ACS CAN makes an annual show of its support by bringing hundreds of survivors, family members and volunteers to Washington each September for Lobby Day. Supporters from virtually every congressional district flood the Capitol in matching blue shirts for meetings with hundreds of elected officials.
Such events draw national attention, but the vast majority of cancer-policy advocacy plays out in a series of smaller, less visible efforts — like the work Blough did to help convince the West Virginia state legislature to ban access to tanning beds to children under 14.
She considers that a victory, but says she won’t stop pushing for safeguards until the age limit is raised even higher.
To be in sync with some other states that have banned children from using tanning beds, “We wanted the age limit to be 18, but it’s a start, and we’ll keep on trying,” says Blough, who believes in the power of persistence. “We didn’t win the first time we tried to get our board of health to ban workplace smoking. We told them that we’d keep coming back ’til we got the votes, and we did.”

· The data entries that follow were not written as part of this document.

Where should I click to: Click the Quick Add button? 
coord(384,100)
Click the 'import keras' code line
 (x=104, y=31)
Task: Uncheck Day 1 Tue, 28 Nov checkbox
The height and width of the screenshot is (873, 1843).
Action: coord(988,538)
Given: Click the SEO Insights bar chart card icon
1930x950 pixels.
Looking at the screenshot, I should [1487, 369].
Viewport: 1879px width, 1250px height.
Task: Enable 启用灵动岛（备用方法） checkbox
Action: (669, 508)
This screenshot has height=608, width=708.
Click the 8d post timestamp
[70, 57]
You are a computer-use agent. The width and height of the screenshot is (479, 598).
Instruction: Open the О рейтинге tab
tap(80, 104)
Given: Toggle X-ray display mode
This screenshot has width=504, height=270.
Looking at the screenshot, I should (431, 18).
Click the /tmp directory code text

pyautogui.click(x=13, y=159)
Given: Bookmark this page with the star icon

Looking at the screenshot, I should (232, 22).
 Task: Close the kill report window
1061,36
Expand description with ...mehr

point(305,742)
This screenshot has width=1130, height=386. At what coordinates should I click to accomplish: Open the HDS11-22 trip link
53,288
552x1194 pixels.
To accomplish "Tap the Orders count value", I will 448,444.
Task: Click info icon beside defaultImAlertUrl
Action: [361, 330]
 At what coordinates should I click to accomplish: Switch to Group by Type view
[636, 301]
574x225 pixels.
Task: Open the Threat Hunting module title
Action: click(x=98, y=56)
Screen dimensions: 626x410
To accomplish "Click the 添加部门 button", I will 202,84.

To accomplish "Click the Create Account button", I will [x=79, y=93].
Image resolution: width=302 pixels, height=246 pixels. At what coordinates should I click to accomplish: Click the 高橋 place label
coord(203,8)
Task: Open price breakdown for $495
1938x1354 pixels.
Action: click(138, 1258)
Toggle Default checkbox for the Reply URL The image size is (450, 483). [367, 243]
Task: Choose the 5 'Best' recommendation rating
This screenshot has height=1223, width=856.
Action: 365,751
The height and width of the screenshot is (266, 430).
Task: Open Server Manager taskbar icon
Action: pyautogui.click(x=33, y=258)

One of Blough’s most important jobs is recruiting new volunteers, and one of her best finds is her husband, Brooke, who now coordinates volunteer activities throughout their county.
“I figured that the only way I’d ever see much of her was to sign up for the organization,” he joked. “Actually, it’s one of the best decisions I’ve ever made. We have seen so many positive developments in the last few years, some that make the news but many that never do, and it’s very rewarding to be a part of that.”